A detailed Dartmouth update is at www.cs.dartmouth.edu/~pkilab/research/. Lexign has purchased Elock, which had been considered best-of-breed for doing PKI with MS Office until Sean and his students showed the many holes in it. Lexign ProSigner is a repacked Elock and has all the same problems. Sean made some observations about some of the platforms Dartmouth is looking at: SE Linux, from NSA, is geared to Multi Level Security (MLS) and is very hard to configure; HP Linux is geared to compartmentalization; OpenBSD is moving toward MLS but not claiming to provide high security. Sean observed that a lot of this stuff seems geared to "what was necessary 20 years ago to keep military secrets safe in a standalone computer", and suggested that formalizing this observation would make a good paper.

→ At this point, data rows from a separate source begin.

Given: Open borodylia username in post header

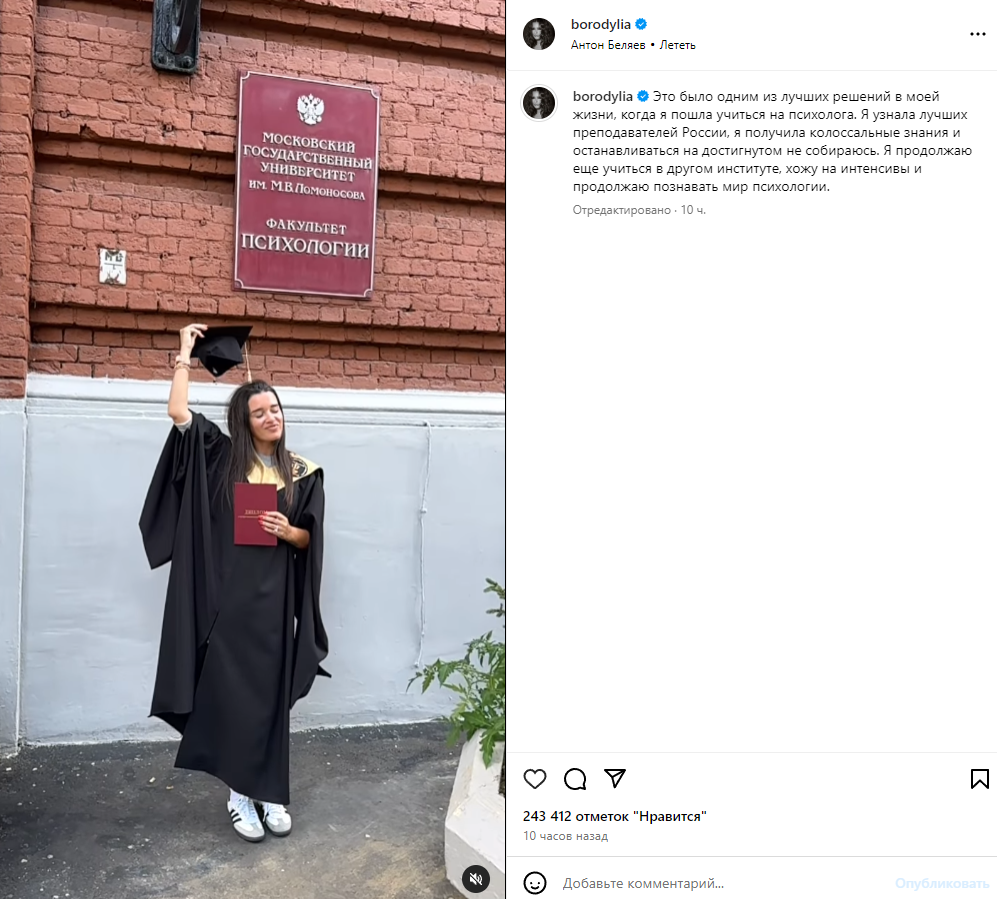Looking at the screenshot, I should [601, 24].
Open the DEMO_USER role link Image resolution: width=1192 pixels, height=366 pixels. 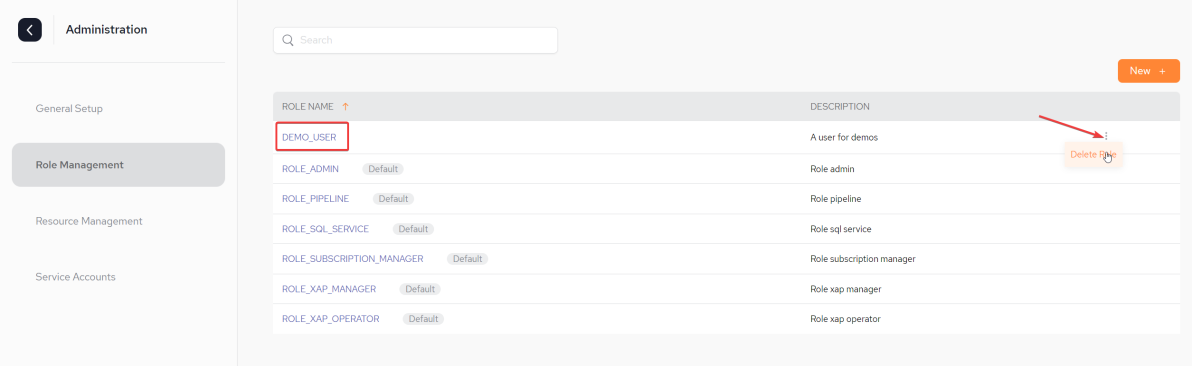click(x=309, y=138)
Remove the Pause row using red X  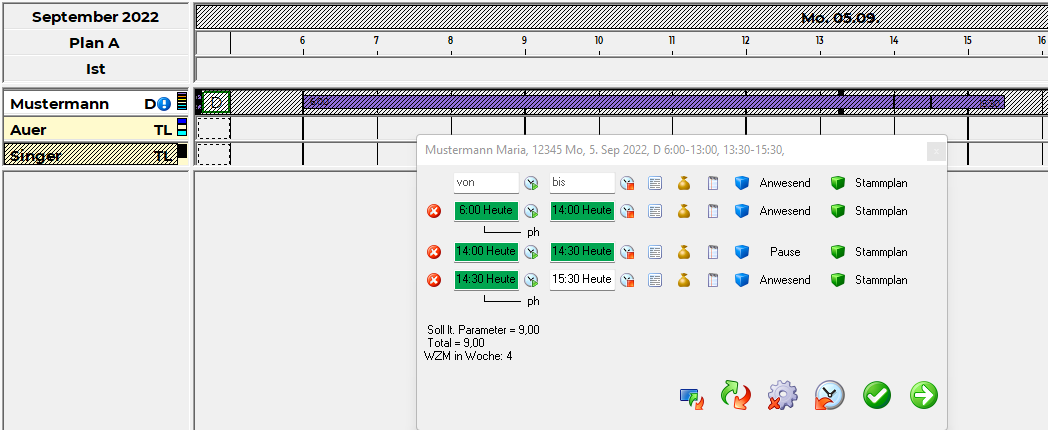pos(434,252)
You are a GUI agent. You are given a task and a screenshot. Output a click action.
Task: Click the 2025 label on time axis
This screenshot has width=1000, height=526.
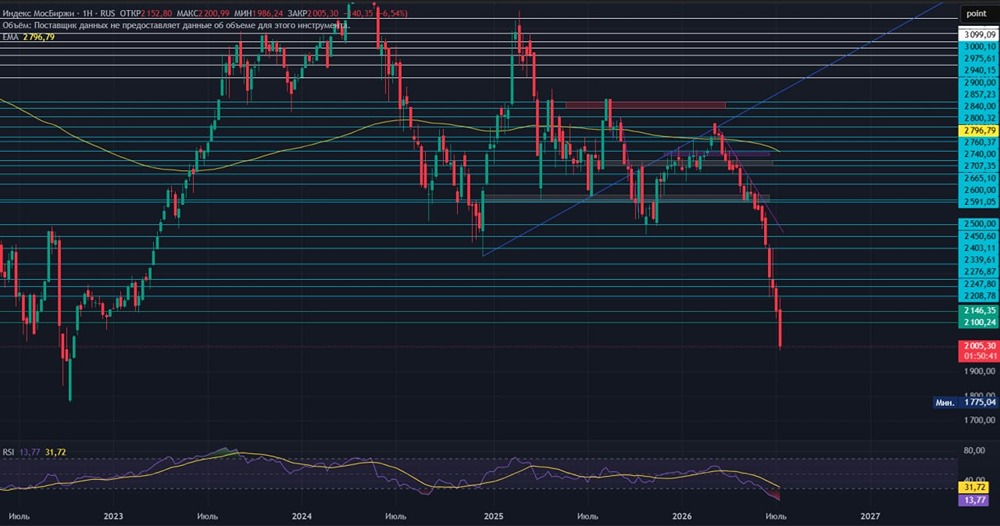pos(494,516)
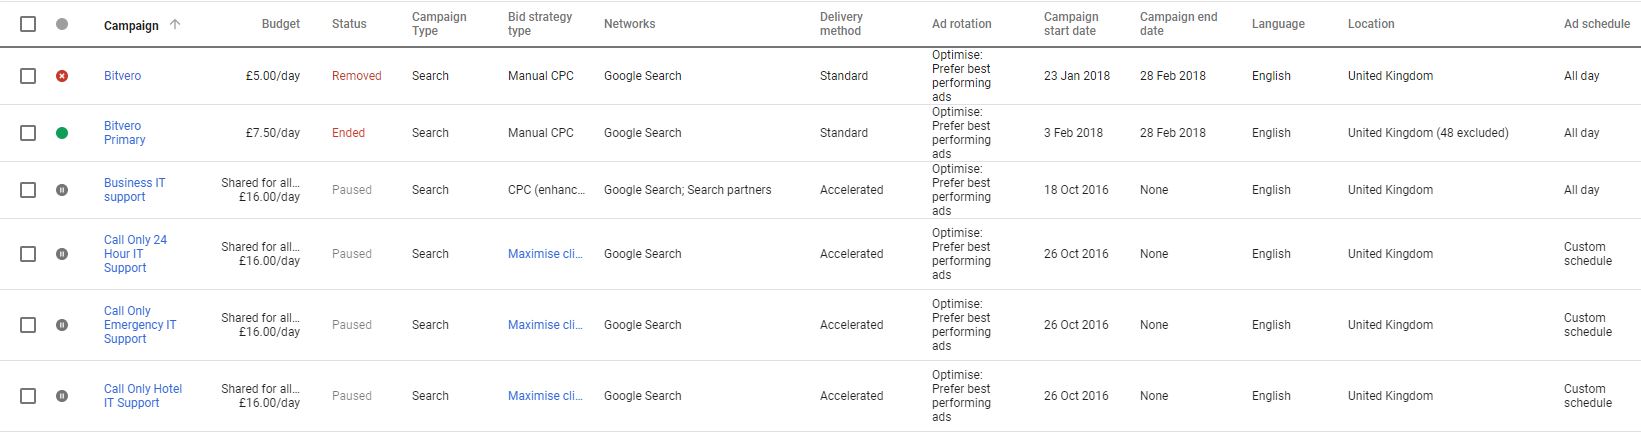Sort by the Budget column header

coord(281,24)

The group discussed the draft Call For Proposals for the 2nd Annual PKI Research Workshop. Neal noted that the planners will work with the PKI Forum to get better publicity this year. Sean reported that Ravi Sandhu has lined up another special journal issue. Sean suggested that all who attended the first workshop be notified of the availability of the electronic and (soon) printed final proceedings of the first workshop. It was agreed that for the second workshop, as for the first, both paper and electronic versions of the proceedings and preproceedings will be produced. It appears that, for now at least, printed proceedings still carry more prestige, though Peter suggested that this is likely to change over the next five years or so as archives move to the Web. It was agreed not to solicit position papers this time around.

The next call will be October 7 at 4 PM EDT, a week earlier than regularly scheduled.